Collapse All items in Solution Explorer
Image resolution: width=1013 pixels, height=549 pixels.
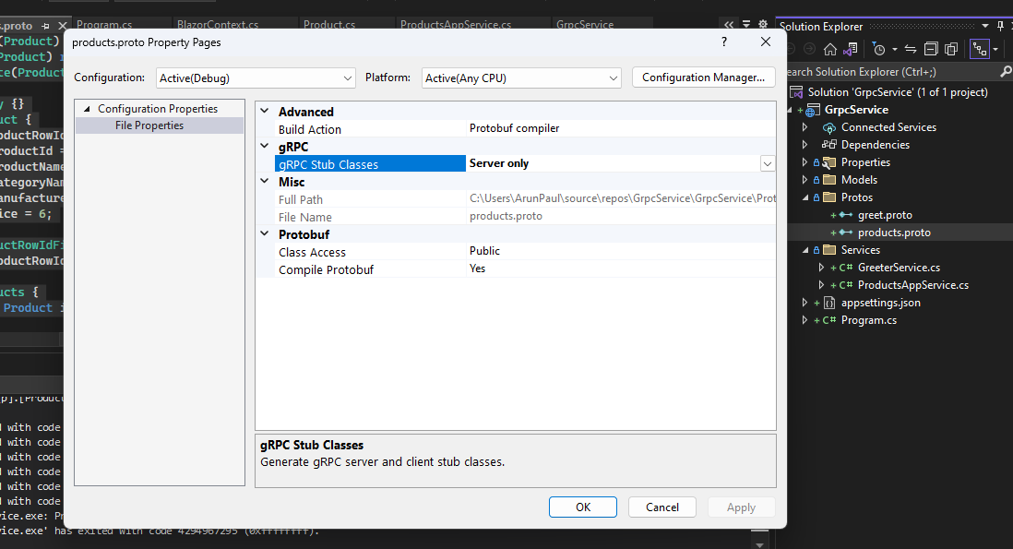click(931, 49)
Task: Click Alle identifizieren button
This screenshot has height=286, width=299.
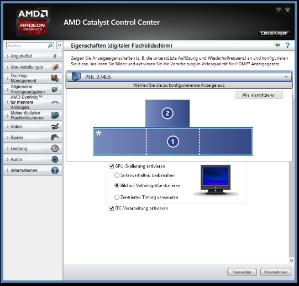Action: 259,95
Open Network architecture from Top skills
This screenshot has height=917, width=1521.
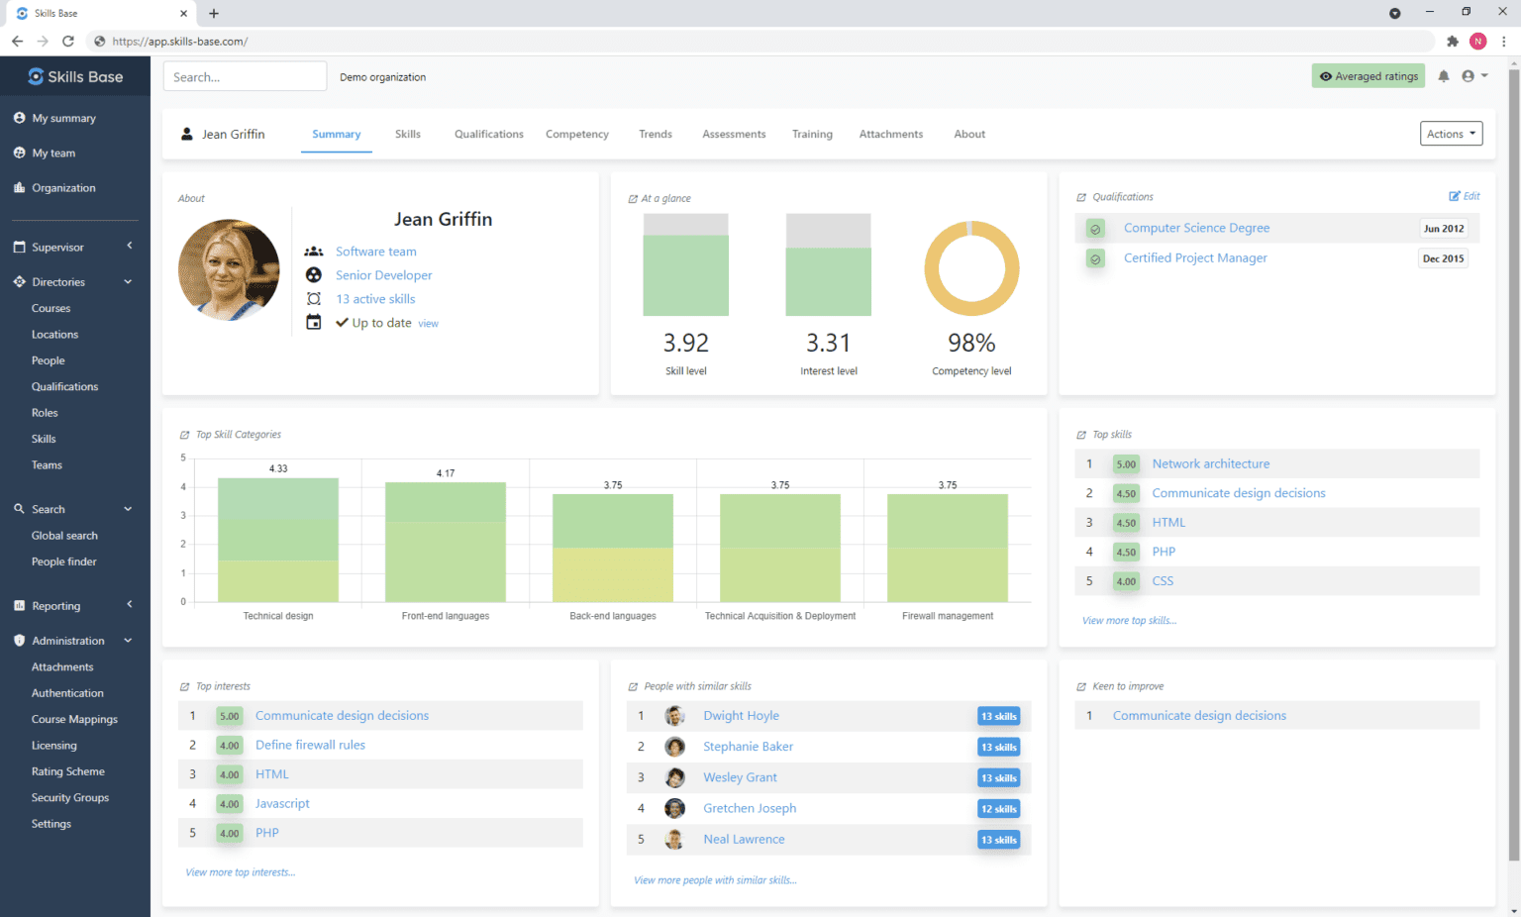point(1210,463)
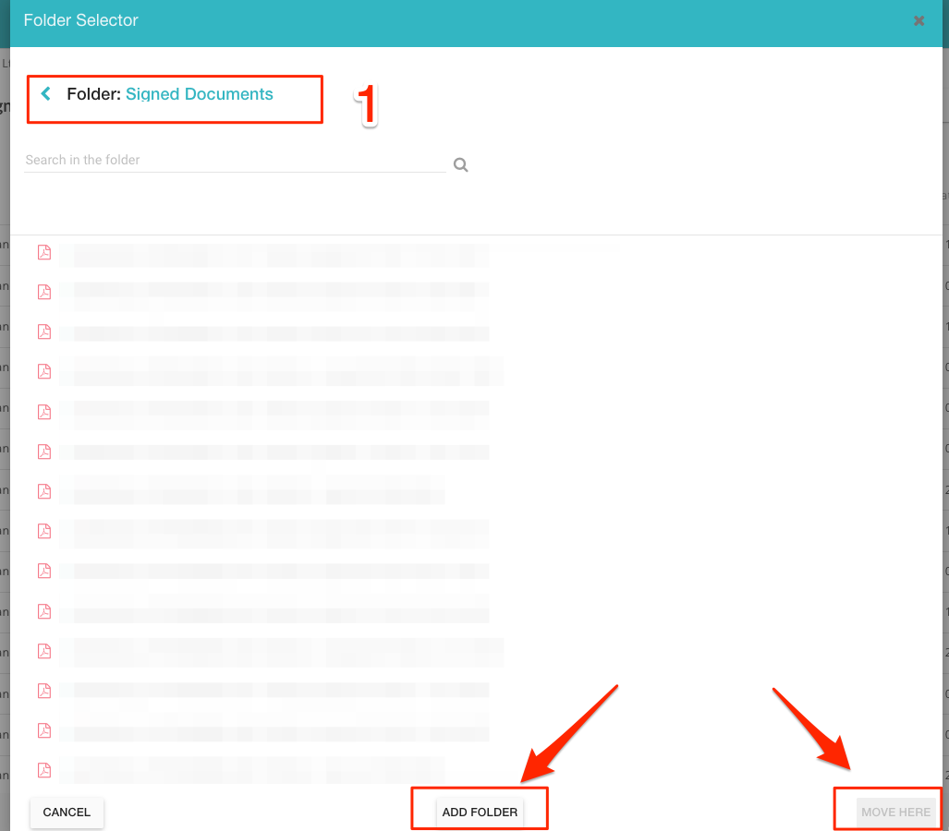Select the tenth PDF document row
This screenshot has height=831, width=949.
click(277, 611)
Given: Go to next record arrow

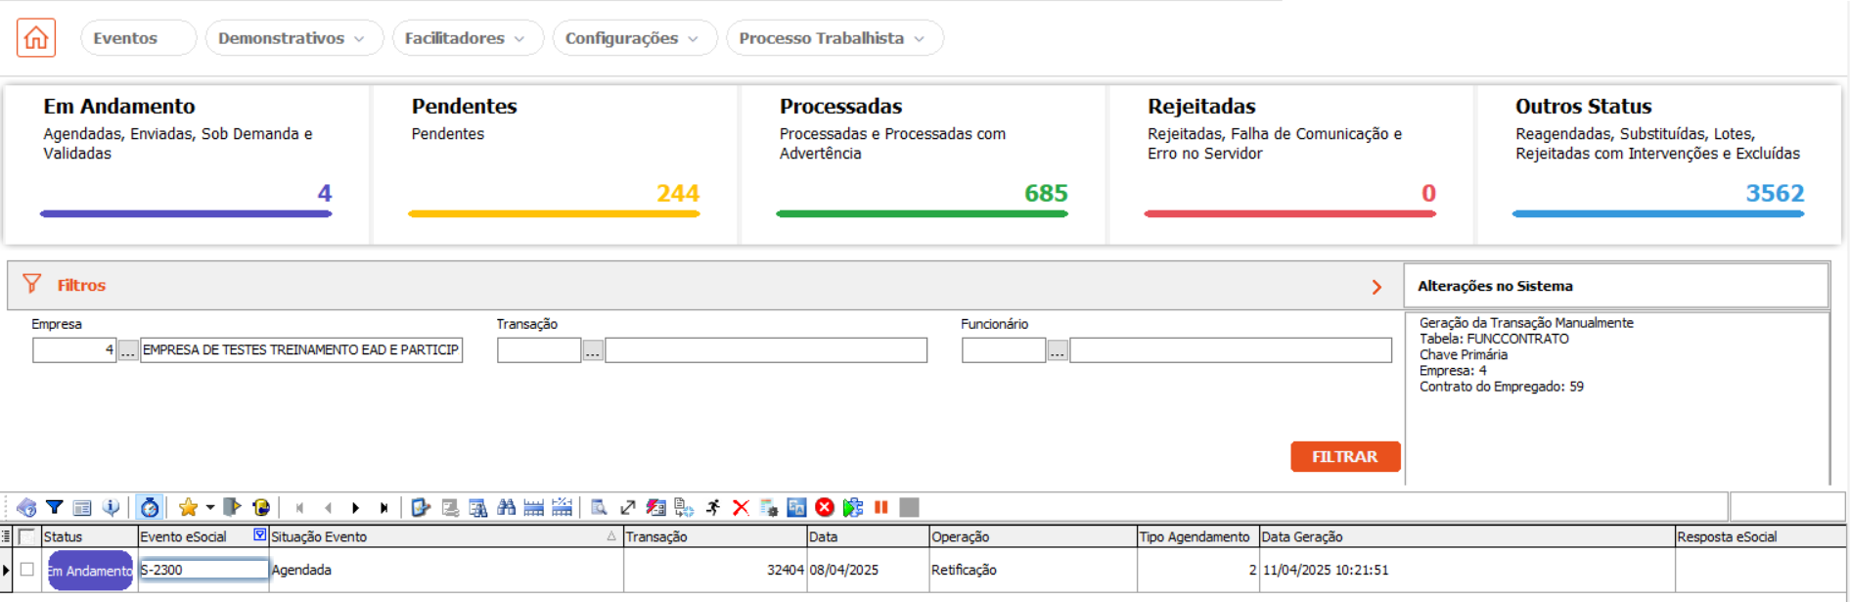Looking at the screenshot, I should [x=356, y=507].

========

# DESCRIPTION OF THE TASK
Any picture in the listing is to be omitted. Return exactly the lines from the one containing "This screenshot has height=286, width=299." through its last line, both included, and only those.

# WRITTEN REPLY
This screenshot has height=286, width=299.
Action: 259,95
Open Network architecture from Top skills
This screenshot has height=917, width=1521.
point(1210,463)
Select the tenth PDF document row
This screenshot has height=831, width=949.
click(277, 611)
Given: Go to next record arrow

Looking at the screenshot, I should [x=356, y=507].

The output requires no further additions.